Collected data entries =

■ ■ ■

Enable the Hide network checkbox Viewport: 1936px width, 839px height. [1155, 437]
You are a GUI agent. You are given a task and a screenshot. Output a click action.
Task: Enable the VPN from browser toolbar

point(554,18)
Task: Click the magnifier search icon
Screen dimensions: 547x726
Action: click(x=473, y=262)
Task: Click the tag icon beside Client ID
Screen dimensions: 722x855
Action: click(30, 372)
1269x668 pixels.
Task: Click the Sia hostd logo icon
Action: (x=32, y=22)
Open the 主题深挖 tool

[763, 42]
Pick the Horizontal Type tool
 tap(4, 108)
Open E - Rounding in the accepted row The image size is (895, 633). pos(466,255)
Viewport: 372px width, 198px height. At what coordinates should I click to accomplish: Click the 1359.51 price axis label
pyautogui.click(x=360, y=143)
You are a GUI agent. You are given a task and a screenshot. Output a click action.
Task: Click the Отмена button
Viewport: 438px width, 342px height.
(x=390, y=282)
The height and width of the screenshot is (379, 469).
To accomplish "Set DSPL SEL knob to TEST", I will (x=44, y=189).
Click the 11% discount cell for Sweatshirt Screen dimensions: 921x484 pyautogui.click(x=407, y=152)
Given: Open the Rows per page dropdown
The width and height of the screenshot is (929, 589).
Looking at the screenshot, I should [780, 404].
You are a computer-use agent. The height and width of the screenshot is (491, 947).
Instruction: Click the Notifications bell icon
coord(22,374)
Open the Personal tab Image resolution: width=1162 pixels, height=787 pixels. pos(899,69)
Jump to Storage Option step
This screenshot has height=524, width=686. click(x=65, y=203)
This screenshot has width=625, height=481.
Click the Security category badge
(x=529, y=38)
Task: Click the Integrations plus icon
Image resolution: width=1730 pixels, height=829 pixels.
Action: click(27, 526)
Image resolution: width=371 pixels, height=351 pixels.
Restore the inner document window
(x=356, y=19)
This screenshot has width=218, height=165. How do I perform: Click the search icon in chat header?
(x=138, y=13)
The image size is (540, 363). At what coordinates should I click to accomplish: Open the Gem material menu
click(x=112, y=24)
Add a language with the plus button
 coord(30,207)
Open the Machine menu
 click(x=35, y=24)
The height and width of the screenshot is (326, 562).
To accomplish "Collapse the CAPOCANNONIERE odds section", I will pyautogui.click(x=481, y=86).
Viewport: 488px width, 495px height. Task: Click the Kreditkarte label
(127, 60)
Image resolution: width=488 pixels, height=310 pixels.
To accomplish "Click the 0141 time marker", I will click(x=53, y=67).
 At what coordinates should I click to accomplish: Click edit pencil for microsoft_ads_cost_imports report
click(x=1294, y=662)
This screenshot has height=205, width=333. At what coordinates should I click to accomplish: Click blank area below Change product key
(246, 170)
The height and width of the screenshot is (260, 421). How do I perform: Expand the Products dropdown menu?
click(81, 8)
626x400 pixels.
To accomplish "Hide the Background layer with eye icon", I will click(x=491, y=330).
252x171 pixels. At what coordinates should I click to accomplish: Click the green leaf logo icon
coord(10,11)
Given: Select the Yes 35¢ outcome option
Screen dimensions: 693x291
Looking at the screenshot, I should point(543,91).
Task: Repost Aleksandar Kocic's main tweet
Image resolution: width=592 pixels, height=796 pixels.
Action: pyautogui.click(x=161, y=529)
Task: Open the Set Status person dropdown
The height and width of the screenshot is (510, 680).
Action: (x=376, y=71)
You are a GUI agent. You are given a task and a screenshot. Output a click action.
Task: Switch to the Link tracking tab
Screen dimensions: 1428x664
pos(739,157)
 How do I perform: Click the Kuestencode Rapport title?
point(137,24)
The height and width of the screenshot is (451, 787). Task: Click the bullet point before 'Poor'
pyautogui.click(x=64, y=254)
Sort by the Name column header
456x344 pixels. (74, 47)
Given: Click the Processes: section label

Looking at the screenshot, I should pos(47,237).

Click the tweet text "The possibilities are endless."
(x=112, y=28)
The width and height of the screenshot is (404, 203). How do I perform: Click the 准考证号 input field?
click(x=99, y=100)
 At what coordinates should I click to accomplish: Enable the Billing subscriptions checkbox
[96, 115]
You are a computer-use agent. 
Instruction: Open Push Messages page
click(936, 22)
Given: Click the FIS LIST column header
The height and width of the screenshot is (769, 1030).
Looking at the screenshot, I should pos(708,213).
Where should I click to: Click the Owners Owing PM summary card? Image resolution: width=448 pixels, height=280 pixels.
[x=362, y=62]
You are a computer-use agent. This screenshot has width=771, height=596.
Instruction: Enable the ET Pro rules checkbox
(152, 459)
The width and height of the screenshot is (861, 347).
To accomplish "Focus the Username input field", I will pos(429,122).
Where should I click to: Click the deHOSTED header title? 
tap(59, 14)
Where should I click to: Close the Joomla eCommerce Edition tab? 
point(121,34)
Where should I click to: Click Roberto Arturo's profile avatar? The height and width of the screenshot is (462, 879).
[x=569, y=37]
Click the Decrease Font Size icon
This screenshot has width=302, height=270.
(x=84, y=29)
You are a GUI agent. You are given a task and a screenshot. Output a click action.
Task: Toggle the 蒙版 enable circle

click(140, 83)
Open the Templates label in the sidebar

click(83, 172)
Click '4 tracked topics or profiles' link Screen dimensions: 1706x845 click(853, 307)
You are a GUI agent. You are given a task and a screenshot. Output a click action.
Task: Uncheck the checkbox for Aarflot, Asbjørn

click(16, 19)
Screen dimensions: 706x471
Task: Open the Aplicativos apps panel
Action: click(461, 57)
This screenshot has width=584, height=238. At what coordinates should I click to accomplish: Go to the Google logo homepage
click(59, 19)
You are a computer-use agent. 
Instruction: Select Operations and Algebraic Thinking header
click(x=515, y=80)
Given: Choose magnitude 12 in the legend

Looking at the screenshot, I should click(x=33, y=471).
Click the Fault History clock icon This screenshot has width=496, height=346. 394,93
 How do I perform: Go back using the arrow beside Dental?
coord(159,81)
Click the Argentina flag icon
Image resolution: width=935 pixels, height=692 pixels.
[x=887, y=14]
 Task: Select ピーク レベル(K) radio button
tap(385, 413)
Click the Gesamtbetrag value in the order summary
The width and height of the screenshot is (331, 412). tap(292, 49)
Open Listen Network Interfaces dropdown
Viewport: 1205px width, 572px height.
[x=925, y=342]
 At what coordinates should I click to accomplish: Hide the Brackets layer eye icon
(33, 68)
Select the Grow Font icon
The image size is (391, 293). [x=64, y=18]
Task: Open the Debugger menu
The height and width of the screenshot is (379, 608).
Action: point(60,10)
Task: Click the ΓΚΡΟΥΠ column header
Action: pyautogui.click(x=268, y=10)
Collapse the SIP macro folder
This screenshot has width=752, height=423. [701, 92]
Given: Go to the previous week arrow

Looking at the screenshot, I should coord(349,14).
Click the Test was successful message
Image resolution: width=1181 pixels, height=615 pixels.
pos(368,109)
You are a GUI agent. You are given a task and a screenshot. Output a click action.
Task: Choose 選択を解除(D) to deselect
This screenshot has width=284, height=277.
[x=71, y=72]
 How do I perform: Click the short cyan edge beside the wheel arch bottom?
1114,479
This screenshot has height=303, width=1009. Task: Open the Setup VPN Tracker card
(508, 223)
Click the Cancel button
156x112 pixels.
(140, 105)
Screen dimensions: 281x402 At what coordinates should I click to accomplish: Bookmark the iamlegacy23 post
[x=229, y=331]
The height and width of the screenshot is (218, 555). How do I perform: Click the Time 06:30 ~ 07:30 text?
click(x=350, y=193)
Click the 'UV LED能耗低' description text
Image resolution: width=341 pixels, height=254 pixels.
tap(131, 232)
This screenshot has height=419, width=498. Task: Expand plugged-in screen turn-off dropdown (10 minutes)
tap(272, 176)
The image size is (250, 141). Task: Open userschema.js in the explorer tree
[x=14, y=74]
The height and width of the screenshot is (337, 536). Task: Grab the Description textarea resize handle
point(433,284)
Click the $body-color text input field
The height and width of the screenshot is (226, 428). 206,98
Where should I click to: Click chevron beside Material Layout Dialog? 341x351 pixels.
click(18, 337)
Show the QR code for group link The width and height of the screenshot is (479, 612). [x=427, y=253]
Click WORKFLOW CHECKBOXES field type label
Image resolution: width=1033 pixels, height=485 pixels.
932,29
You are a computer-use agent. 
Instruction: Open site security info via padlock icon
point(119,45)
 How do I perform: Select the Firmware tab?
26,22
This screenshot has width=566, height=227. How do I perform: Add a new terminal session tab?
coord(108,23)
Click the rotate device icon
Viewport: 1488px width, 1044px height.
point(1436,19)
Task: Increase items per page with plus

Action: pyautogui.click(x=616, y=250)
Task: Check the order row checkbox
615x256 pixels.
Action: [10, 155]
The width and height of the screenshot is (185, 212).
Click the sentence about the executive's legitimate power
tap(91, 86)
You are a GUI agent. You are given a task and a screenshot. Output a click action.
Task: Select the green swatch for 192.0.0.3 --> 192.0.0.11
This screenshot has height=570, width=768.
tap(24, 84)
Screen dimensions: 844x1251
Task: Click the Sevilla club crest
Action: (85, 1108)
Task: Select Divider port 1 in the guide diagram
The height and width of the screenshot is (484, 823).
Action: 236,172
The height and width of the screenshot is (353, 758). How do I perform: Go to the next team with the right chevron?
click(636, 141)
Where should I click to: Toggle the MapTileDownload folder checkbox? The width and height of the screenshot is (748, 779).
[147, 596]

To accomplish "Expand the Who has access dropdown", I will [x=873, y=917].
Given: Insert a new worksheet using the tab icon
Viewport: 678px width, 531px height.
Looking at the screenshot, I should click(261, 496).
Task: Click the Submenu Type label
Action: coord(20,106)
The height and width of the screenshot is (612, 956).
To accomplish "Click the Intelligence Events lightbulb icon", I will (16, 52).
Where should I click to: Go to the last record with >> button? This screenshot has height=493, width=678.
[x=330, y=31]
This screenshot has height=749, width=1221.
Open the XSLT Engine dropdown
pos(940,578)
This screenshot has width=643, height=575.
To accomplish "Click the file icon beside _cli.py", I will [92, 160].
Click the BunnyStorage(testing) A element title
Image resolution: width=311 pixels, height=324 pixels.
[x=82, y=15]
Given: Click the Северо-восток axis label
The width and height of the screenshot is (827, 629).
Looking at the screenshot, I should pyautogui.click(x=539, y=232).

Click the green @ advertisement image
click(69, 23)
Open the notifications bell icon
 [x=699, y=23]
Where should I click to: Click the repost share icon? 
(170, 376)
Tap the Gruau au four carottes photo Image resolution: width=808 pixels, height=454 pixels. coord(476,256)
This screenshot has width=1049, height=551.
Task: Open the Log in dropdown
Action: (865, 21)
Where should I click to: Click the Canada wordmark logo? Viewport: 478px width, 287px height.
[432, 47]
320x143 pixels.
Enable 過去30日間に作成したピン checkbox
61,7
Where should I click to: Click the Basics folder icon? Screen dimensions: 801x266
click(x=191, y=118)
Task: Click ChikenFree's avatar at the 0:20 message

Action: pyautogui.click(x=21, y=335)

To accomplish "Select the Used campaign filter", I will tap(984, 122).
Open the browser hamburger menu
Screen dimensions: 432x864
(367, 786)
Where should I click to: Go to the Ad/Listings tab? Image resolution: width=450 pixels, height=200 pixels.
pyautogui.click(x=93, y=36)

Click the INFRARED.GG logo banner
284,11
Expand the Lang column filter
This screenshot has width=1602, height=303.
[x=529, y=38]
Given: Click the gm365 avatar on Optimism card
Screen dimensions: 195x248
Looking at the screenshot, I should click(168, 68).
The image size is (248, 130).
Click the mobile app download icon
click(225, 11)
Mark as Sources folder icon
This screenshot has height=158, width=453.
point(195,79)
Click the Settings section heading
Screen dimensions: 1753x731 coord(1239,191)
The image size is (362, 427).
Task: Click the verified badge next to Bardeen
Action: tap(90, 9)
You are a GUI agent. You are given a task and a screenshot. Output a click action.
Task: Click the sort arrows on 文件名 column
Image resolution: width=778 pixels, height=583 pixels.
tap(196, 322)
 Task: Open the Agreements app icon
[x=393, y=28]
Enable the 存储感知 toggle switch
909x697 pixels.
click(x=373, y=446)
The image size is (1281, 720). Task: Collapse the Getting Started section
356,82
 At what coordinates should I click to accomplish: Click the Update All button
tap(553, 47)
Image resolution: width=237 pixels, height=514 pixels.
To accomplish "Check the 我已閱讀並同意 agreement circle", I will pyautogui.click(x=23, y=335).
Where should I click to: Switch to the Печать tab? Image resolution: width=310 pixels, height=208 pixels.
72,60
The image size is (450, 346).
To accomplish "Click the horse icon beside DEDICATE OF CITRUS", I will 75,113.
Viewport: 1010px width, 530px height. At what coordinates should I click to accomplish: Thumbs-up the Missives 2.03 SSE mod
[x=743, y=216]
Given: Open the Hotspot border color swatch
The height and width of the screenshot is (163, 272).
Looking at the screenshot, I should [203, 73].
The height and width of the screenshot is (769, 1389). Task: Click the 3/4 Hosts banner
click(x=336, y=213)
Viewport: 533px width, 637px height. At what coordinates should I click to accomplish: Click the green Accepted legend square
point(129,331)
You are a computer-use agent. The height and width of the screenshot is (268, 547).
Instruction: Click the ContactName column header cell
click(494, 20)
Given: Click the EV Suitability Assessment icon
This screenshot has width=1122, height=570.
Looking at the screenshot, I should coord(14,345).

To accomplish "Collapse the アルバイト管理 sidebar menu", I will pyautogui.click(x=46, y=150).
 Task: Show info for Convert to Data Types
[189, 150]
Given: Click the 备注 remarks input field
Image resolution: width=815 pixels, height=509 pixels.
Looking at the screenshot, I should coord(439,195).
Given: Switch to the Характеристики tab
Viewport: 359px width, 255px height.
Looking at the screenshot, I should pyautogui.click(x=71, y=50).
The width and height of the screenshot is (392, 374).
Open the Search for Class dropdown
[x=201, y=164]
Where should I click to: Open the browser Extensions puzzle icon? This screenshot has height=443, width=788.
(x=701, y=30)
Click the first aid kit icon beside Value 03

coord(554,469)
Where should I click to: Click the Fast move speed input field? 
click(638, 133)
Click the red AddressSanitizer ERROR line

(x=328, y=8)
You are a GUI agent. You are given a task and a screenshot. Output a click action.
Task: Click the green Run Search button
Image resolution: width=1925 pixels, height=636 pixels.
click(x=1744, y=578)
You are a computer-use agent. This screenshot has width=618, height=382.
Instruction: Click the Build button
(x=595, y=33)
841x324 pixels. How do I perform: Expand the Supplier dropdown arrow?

■ ■ ■

DIRECTIONS = Please retype, with no changes, the lines that run from the first line of the entries to the line with "Task: Click the Integrations plus icon", both ends included.

SOLUTION TO THIS EXERCISE =
Enable the Hide network checkbox Viewport: 1936px width, 839px height. [1155, 437]
You are a GUI agent. You are given a task and a screenshot. Output a click action.
Task: Enable the VPN from browser toolbar

point(554,18)
Task: Click the magnifier search icon
Screen dimensions: 547x726
Action: click(x=473, y=262)
Task: Click the tag icon beside Client ID
Screen dimensions: 722x855
Action: click(30, 372)
1269x668 pixels.
Task: Click the Sia hostd logo icon
Action: (x=32, y=22)
Open the 主题深挖 tool

[763, 42]
Pick the Horizontal Type tool
 tap(4, 108)
Open E - Rounding in the accepted row The image size is (895, 633). pos(466,255)
Viewport: 372px width, 198px height. At what coordinates should I click to accomplish: Click the 1359.51 price axis label
pyautogui.click(x=360, y=143)
You are a GUI agent. You are given a task and a screenshot. Output a click action.
Task: Click the Отмена button
Viewport: 438px width, 342px height.
(x=390, y=282)
The height and width of the screenshot is (379, 469).
To accomplish "Set DSPL SEL knob to TEST", I will (x=44, y=189).
Click the 11% discount cell for Sweatshirt Screen dimensions: 921x484 pyautogui.click(x=407, y=152)
Given: Open the Rows per page dropdown
The width and height of the screenshot is (929, 589).
Looking at the screenshot, I should [780, 404].
You are a computer-use agent. The height and width of the screenshot is (491, 947).
Instruction: Click the Notifications bell icon
coord(22,374)
Open the Personal tab Image resolution: width=1162 pixels, height=787 pixels. pos(899,69)
Jump to Storage Option step
This screenshot has height=524, width=686. click(x=65, y=203)
This screenshot has width=625, height=481.
Click the Security category badge
(x=529, y=38)
Task: Click the Integrations plus icon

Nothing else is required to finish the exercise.